AIM OF THE EXERCISE: When you reach the line that contains "Where should I click to: Click", begin copying exactly, and continue through the last line of the data; no pictures belong in the copy.

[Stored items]
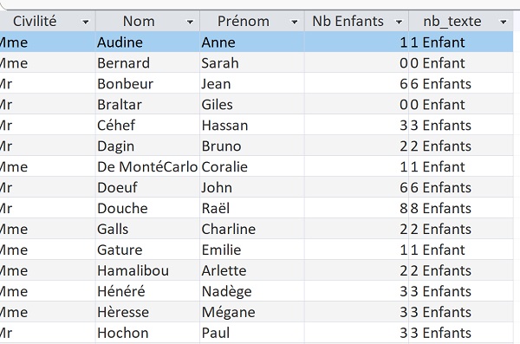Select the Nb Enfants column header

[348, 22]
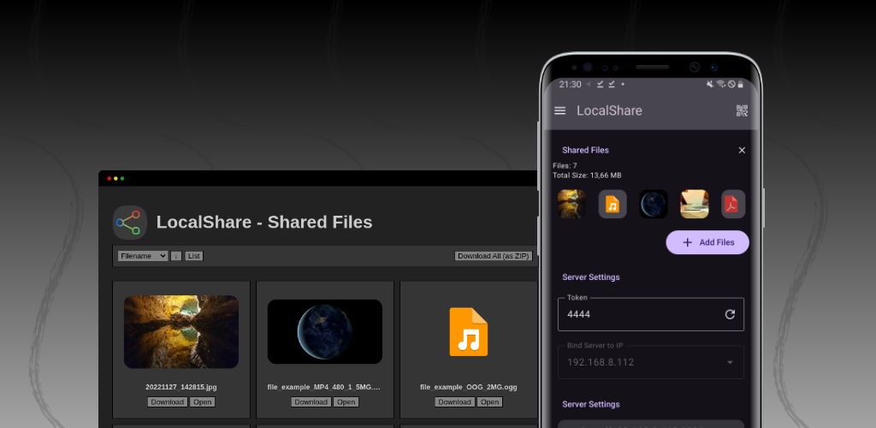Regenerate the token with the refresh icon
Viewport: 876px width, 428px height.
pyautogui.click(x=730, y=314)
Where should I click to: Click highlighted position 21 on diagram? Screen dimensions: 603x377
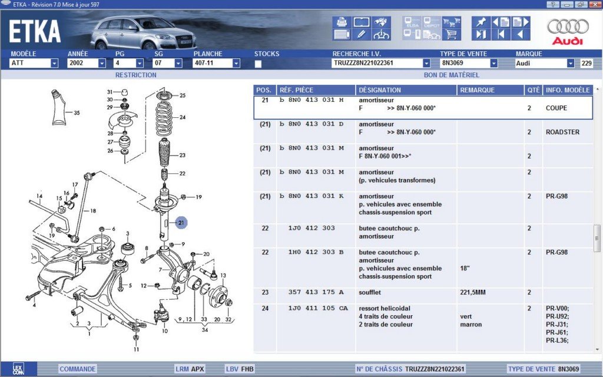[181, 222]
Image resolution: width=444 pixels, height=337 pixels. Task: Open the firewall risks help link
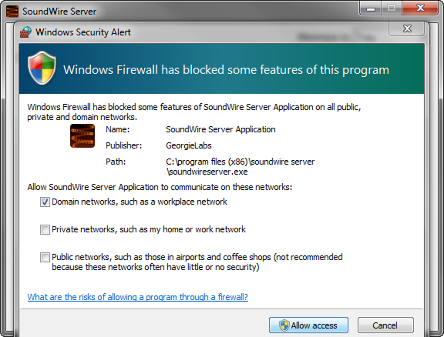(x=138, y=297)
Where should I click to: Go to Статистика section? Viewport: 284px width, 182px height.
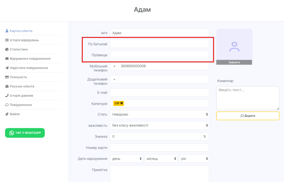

TASK ANSWER:
Where should I click to: Click highlighted position 21 on diagram? Screen dimensions: 603x377
[181, 222]
Image resolution: width=444 pixels, height=337 pixels. Task: Open the firewall risks help link
(x=138, y=297)
Where should I click to: Go to Статистика section? Viewport: 284px width, 182px height.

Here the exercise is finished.